A second limitation of the study is the relatively poor correlation between the presence of the antibody and NS. The authors report that a substantial proportion of unaffected villagers have the antibody in their serum (30.9%) and that it is found in only 52.7% of the patients with nodding syndrome. A host of factors could influence these numbers (including the latency period of the disease, the sensitivity/specificity characteristics of the assay, etc.), but an important consideration is the possibility that O. volvulus infection leads to the production of leiomodin-1 antibodies but that these antibodies themselves do not have a role in the etiology of NS. The authors also establish that in 8/16 NS patients examined, their CSF contained the leiomodin-1 antibody while 0/8 North American epilepsy patients had the leiomodin-1 antibody (although North American patients may be presumed to lack exposure to O. volvulus as well). While it is encouraging that the North American patients lack the antibody, the observation that just 50% of the NS patients has the antibody in the CSF suggests that other non–leiomodin-1 mechanisms are at work. The authors themselves acknowledge that there are likely other antigens involved.
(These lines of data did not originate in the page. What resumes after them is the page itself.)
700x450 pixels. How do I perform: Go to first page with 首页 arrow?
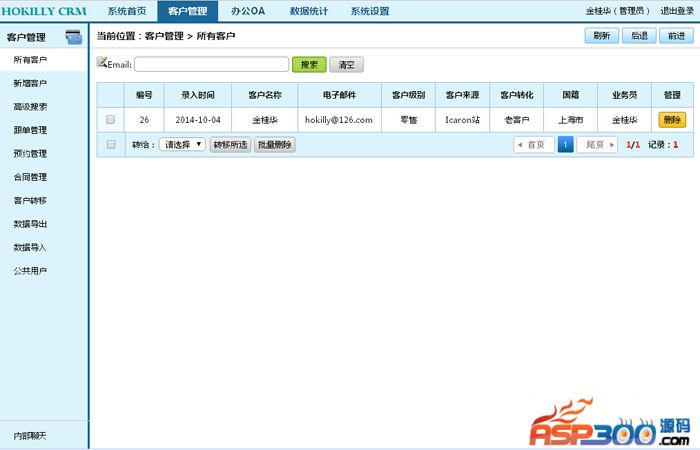533,144
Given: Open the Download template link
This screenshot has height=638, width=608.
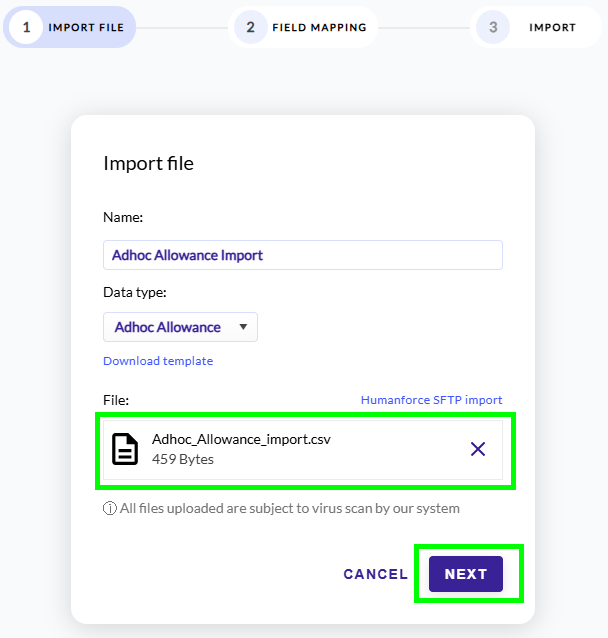Looking at the screenshot, I should point(158,361).
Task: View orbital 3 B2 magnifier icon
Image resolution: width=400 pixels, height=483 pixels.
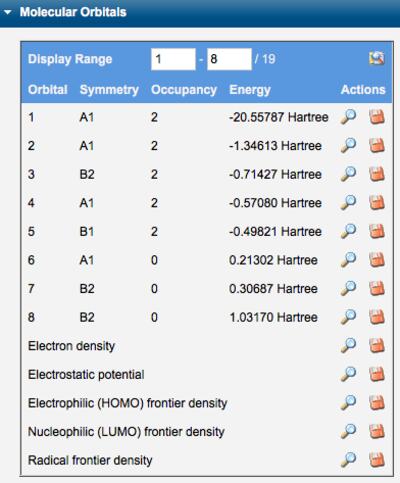Action: 348,174
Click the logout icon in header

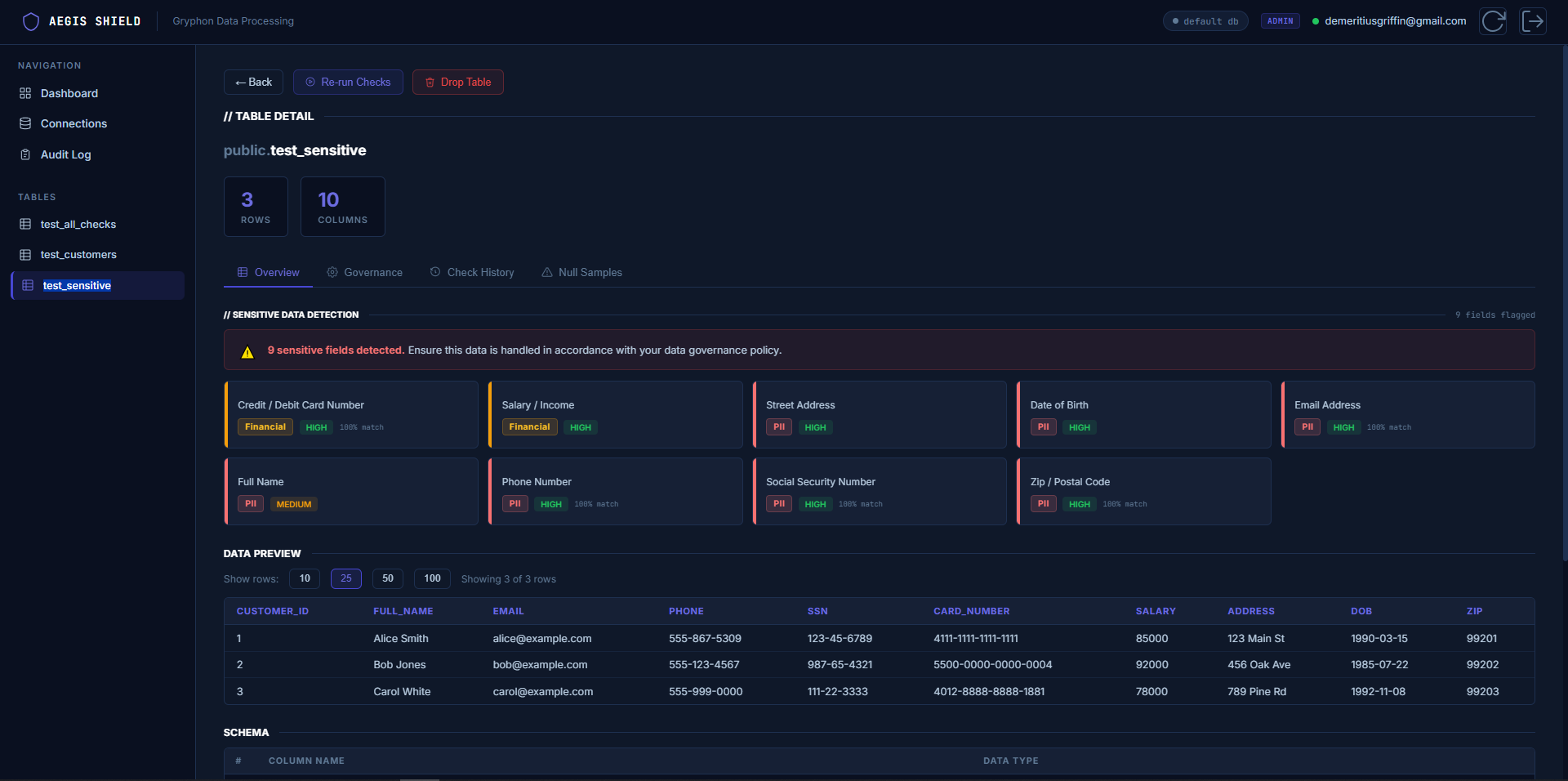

Finally, despite the outstanding approach and technical expertise employed to test their hypothesis, the authors are not able to mechanistically link the leiomodin-1 antibodies to the production of epilepsy. Although the authors report an in vitro experiment showing neurotoxicity, this is not a standard metric for epileptogenic potential; animal studies will ultimately be needed (5–7). At a minimum, it is likely the case that some other neurologic insult precipitates leiomodin-1 antibodies crossing the blood–brain barrier to achieve a toxic effect (4, 8). The current study by Johnson et al. succeeds in generating a compelling hypothesis for the mechanism of NS, but there is still more work to be done. Their study is commendable for its innovative approach to the study of autoimmune disorders and should serve as a template for future work on NS and investigation of autoimmunity as a cause of neurological syndromes throughout the world.